Just finishing 2018 with ten published books this year only has undoubtedly been a great achievement –a big highlight.
Of course, I should mention my partnership with Greg Dawes. Meeting him first as my professor when I was in grad school and them working together have been a big highlight in my career. His initial mentoring and subsequent friendship have been a blessing.
Finally, I should mention also our involvement with UNC Press. In 2016 we signed an agreement with the University of North Carolina Press to take over the printing and distribution of our publications. After several years of successful partnership with Lulu.com, we decided that UNC Press was a better match giving our focus on the academic world and also because UNC Press has a better presence in the academic libraries market. It was a big challenge for me personally, because we needed to migrate our whole portfolio from Lulu.com to a completely new platform. Fortunately, the UNC Press team was very generous and supportive so we were able to do the switch without any glitches. Thanks to this change our books are now available as ebooks to most universities and colleges in the US and many other places around the world.
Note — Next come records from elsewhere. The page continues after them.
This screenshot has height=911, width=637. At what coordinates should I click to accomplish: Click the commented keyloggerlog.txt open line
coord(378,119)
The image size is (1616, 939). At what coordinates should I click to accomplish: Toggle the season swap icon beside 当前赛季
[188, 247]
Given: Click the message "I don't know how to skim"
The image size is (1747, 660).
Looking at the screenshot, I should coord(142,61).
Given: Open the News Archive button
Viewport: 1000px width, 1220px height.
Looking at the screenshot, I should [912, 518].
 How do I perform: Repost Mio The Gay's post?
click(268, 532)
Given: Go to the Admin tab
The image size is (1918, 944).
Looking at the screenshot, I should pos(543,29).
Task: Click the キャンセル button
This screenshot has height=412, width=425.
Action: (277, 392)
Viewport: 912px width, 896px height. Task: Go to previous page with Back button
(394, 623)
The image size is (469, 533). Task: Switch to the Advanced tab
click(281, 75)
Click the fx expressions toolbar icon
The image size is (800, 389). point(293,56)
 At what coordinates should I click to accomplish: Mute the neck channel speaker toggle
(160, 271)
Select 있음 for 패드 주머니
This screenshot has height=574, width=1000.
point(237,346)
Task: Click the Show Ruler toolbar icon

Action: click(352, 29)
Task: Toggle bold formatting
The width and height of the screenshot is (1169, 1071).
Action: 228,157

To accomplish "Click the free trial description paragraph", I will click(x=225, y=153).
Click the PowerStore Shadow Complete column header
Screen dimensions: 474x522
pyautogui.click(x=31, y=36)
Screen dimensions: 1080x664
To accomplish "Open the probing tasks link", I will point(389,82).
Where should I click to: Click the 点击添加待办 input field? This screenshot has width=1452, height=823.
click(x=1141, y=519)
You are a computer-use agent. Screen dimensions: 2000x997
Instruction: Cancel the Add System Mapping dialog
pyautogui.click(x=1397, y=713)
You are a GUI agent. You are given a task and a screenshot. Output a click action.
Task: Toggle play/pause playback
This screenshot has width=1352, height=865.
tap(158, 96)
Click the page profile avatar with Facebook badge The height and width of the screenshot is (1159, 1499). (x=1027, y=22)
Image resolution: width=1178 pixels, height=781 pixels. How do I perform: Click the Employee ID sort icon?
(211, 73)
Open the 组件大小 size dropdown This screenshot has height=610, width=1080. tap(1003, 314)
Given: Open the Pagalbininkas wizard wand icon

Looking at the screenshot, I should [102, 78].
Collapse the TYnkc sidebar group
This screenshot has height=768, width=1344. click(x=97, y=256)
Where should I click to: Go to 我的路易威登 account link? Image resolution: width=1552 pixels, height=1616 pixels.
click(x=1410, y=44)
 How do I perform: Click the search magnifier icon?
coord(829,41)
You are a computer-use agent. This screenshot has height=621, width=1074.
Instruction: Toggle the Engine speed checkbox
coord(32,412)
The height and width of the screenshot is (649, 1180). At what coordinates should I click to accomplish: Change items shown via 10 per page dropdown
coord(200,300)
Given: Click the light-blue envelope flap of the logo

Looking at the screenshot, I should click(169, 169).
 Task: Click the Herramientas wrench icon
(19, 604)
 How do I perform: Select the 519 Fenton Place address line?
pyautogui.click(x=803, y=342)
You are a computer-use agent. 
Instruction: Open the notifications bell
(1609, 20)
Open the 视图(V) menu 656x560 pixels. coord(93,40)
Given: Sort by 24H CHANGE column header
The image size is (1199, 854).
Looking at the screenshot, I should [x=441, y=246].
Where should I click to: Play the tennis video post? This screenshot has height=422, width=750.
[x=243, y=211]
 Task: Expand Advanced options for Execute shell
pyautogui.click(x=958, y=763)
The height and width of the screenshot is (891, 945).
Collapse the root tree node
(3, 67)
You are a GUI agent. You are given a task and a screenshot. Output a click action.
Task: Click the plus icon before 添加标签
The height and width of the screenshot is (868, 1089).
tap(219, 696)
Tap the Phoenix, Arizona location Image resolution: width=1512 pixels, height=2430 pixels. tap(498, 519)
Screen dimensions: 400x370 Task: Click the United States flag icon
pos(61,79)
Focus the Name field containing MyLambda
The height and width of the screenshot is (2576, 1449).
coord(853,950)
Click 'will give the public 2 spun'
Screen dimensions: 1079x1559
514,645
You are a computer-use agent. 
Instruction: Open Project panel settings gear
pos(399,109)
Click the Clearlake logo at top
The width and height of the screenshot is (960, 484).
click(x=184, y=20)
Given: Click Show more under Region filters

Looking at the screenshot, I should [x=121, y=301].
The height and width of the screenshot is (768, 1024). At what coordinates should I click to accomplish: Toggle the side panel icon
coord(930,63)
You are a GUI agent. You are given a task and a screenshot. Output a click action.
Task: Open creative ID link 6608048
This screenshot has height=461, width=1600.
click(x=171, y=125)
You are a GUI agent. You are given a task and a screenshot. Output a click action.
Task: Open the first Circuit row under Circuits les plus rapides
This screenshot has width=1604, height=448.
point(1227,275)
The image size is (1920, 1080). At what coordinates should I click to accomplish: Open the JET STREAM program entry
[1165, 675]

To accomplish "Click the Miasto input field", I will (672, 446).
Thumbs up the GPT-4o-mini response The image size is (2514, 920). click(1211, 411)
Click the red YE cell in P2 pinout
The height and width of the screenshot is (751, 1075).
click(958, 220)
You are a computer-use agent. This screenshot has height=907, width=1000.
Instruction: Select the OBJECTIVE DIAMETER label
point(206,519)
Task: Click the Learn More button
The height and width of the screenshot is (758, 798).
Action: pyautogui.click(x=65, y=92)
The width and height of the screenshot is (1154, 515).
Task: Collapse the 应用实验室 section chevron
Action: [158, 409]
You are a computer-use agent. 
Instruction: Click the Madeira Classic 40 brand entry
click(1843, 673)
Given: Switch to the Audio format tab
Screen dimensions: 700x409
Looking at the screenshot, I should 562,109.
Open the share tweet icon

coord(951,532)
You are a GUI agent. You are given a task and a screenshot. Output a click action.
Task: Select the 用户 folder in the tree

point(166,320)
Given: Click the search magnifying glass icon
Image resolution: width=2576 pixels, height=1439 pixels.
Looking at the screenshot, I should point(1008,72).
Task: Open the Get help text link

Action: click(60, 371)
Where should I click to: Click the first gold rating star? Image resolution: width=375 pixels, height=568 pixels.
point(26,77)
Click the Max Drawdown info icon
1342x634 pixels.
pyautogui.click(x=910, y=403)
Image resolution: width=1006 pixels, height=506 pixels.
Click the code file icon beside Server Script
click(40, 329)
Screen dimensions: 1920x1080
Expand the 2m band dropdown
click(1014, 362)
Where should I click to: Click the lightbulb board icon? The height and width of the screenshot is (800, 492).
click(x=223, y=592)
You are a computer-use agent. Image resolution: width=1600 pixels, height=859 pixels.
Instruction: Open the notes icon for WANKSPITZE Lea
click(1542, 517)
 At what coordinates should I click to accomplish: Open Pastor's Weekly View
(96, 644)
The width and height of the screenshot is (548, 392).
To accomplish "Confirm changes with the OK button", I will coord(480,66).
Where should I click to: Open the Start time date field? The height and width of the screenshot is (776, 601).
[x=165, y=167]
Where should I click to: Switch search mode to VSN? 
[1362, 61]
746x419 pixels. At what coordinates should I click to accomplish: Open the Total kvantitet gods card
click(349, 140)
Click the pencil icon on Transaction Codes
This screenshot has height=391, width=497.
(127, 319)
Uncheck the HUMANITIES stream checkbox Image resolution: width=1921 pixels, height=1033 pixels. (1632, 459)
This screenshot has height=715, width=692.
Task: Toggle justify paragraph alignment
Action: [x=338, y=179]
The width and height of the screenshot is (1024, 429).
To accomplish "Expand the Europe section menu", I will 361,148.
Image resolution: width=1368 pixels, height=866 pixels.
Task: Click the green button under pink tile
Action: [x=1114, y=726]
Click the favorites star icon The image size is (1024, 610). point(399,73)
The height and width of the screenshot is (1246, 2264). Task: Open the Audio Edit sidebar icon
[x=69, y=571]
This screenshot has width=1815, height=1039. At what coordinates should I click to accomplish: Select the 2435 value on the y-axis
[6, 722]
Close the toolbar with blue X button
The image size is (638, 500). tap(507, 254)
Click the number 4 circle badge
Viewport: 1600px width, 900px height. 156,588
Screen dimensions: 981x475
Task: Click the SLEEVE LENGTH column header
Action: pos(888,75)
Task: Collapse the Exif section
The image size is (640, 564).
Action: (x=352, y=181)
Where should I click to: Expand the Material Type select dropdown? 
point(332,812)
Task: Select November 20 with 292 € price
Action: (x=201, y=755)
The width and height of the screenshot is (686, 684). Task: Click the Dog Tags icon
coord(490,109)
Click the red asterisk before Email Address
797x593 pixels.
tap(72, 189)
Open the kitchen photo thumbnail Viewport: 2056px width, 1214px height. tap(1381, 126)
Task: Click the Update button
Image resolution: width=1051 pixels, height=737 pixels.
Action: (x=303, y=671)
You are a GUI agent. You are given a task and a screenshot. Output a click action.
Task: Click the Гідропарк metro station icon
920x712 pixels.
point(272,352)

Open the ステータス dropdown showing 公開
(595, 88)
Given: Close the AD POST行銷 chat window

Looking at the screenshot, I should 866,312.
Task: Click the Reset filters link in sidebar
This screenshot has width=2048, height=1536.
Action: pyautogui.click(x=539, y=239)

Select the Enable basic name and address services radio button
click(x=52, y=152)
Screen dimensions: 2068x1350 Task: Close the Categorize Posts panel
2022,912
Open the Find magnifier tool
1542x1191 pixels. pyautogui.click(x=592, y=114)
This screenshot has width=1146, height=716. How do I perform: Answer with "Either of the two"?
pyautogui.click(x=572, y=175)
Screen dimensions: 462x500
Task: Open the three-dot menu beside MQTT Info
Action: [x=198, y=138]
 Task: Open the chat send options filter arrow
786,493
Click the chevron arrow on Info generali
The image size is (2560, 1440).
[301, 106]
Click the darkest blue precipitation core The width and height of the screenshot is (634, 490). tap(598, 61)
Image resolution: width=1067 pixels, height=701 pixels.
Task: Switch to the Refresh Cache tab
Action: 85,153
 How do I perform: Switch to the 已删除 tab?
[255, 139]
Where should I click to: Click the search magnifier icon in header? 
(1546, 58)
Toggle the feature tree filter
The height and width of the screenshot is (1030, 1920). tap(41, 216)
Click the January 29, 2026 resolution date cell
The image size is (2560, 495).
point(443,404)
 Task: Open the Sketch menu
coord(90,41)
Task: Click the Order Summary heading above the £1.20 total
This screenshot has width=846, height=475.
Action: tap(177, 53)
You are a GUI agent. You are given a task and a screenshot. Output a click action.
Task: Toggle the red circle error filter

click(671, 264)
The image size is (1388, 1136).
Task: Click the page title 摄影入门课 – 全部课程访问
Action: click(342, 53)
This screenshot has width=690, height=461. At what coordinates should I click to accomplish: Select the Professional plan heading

How has your experience as a senior lecturer in the Department of FLL been at NC State?
That’s another of my great satisfaction. I mean teaching. I really enjoy having the opportunity to interact with students, to learn as much from them as they learn from me –sometimes I think that I am the one who benefits the most from the exchange though.
Do you have a favorite memory from your work with the Department of FLL?
Too many to just single one out.
What drew you to a career in teaching?
Actually, my very first job here in the States was teaching part-time. Back then, I taught several introductory computer classes to adult learners, mostly migrants. During college in Venezuela, I had taught high school math and other subjects as a part-time job. It was more like tutoring groups of adult learners who were in rehab for addiction problems. A great experience though.
Anyway, after finishing my Master’s degree in Spanish Languages and Literatures, the department gave me the opportunity to stay as a lecturer and I’m very grateful for that.
What advice do you have for current NC State students studying foreign languages and literatures?
My advice is go abroad! Here at NC State we have great teachers and a great FLL program but research shows that the best way to gain high proficiency in a second language is by being immersed in it 24/7. And what better time to do so than now, when you are in college!
Additionally, we have wonderful study-abroad choices to pick from –be it spending a summer in Peru or France or studying a full semester in Spain or other places. So, I think that’s the best piece of advice I can give students: go abroad!
How has being proficient in a foreign language opened doors for you in your life?
Well, despite our times, I still am an old liberal globalist. I believe in the free flow and exchange of ideas. I don’t like walls nor barriers. I prefer people to communicate and negotiate rather than to get divided and/or isolated by conflicts. I think than having the ability to communicate in another language opens you a world of possibilities and adventures. You meet interesting people. You learn about new ways to look at the world, new kinds of food, new kinds of music, new ways to better live your life. It’s true that doing it is a challenge and requires a lot of work but personally I like challenges.
You know, the world we live in it’s a complicated place, filled with risks and things that sometimes we might not like. However, if you look at for instance Jonathan Swift’s Gulliver’s Travels, one big thing we can take from this novel is how Gulliver is able to navigate through a world like ours, with many places that are very very different and some of them even unpleasant. Despite the diversity of cultures and beliefs he encounters on each one of those places, some of them are very very different to his native England, he learns ways to cope with such apparent chaos and finds a friend everywhere he goes. Why? Because he learns their languages. Languages are a great vehicle for friendship and understanding.